A problem-based education concept such as the one presented in this chapter requires constant support for the students from supervisors. This is particularly the case in a virtual implementation, since students often lack the exchange with fellow students. In such an (virtual) education concept, however, communication and interaction are in particular essential for successful completion of the group work. The organizational effort of group work can be reduced for large numbers of students by automated group selection activities as well as by consolidated information transfer of the groups to the chair. Nevertheless, a certain effort remains, especially due to the evaluation of the individual examination performances and coordination with the supervisors. In addition, due to problems with the students’ collaboration in groups as well as discontinuation of group work, the intervention of the supervisors is needed throughout the group work phase.

For the virtual group work, it was necessary for the students to familiarize themselves intensively with the topics of the entire module (this was also confirmed by the students in the module evaluation). We also observed an unusually high participation rate of students in the module’s final exam (compared to other modules). While in other modules many students often withdraw shortly before the exam, the group work seems to have a positive effect on the exam participation rate. The difference between the number of group work participants and exam participants has been 15–20 students in each exam during the last three semesters. While we have to admit that part of this persistence is probably related to the fact that it is not possible to carry over the points achieved from group work into following semestersFootnote 4 (legal restriction), feedback from students still indicates a positive impact of the group work on the willingness to take the exam. With values between 35 and 50% in the last four semesters, the activity rate, which illustrates the relationship between enrollment numbers and exam numbers, is higher than the average activity rate at the faculty (around 30%). The average exam grade of 2.3 is also higher than the average exam grade of other modules in the faculty (around 2.6).
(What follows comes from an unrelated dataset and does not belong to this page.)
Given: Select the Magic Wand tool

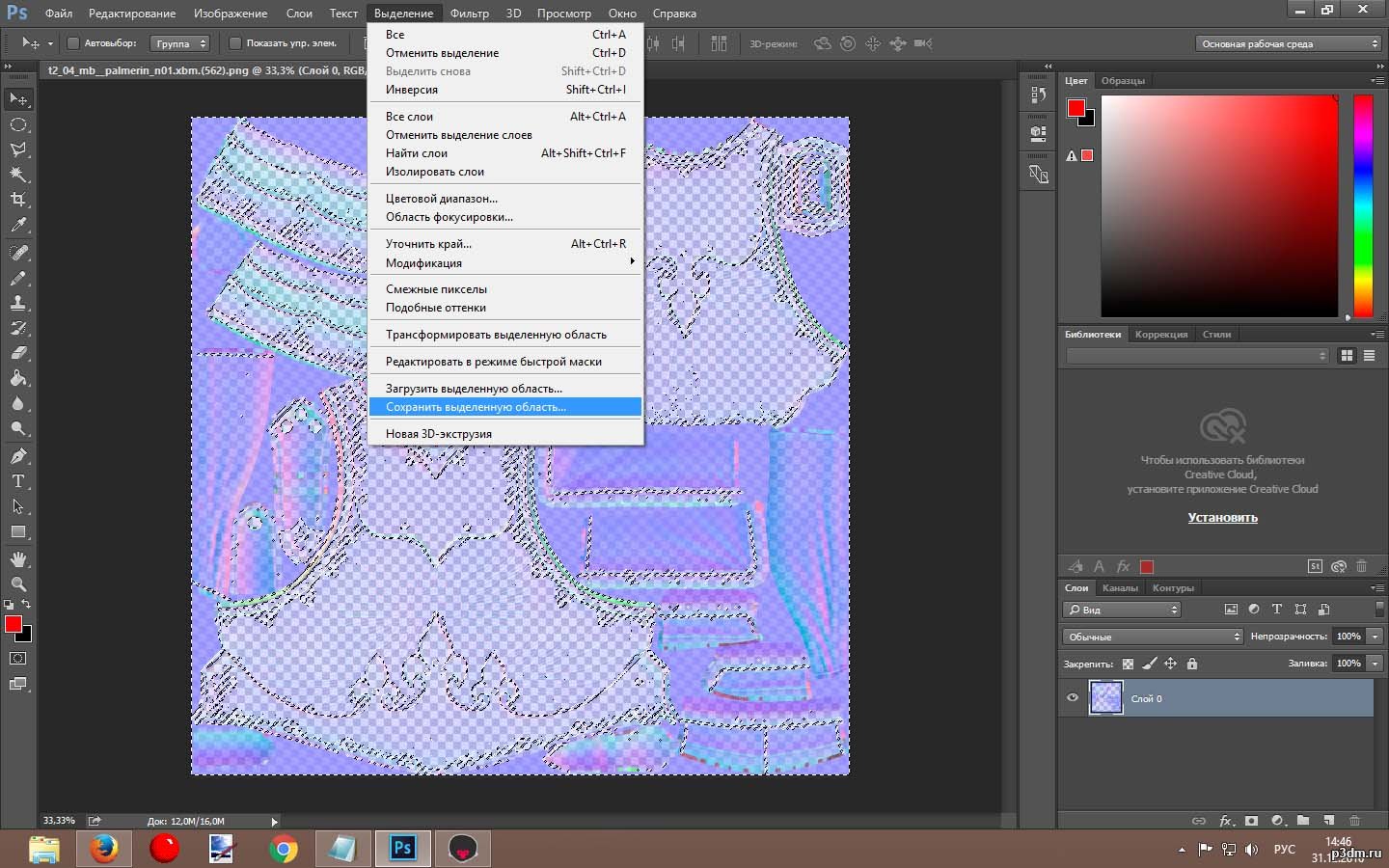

Overall, the implementation of the virtual education concept based on problem-based learning is an enrichment of the distance-learning program at the University of Hagen. The exchange among the students and with the supervisors is valuable for the further development of the education concept. For example, due to tight contact with the students, opportunities arose for the implementation of specific guest lectures (e.g., a virtual smart factory tour) and the revision of learning contents. Another advantage of the concept is that the learning content and smart city competences are not only learned for the exam but are processed more substantially and cognitively, thus being present over a longer period. The complex problem situations and group discussion, involving transfer, conflicts, and emotional reactions, make the learned knowledge and competences applicable and accessible in everyday situations (Weiss, 2003; Hung et al., 2008). Further observation and analysis will nevertheless have to address how the transfer of such an education concept, which is also more complex for the students, affects other modules and the success of the students when several modules use these concepts in parallel.
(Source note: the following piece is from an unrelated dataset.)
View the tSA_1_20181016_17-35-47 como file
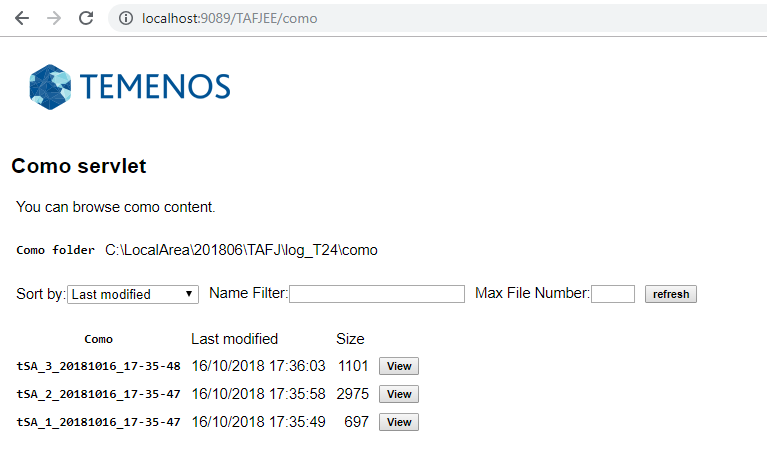Viewport: 767px width, 471px height. (398, 422)
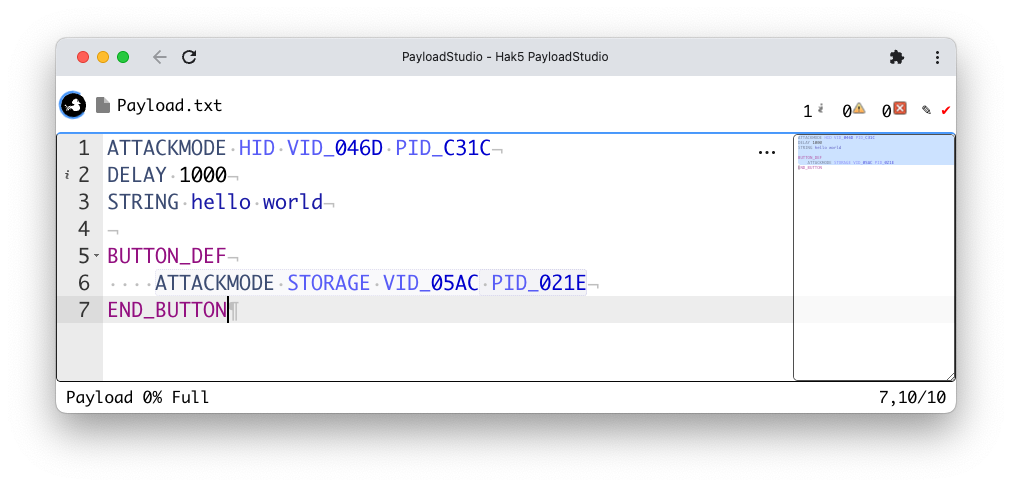The image size is (1012, 487).
Task: Click the red checkmark status icon
Action: coord(945,110)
The described education concept for the module “Digital Transformation” at the University of Hagen as well as the development along the ADDIE design process support intensive and qualitative teaching and learning as well as high persistence of the learning content. For university education concepts, but especially for the accompaniment of change processes in cities toward smart cities, it is not only about content and concepts but above all about debates, discussions, and negotiations about different possibilities which are addressed through the problem-based learning approach. With our virtual education concept, we provide future city stakeholders with competences that allow them to work constructively toward meaningful, socially accepted solutions that are both feasible and fundable.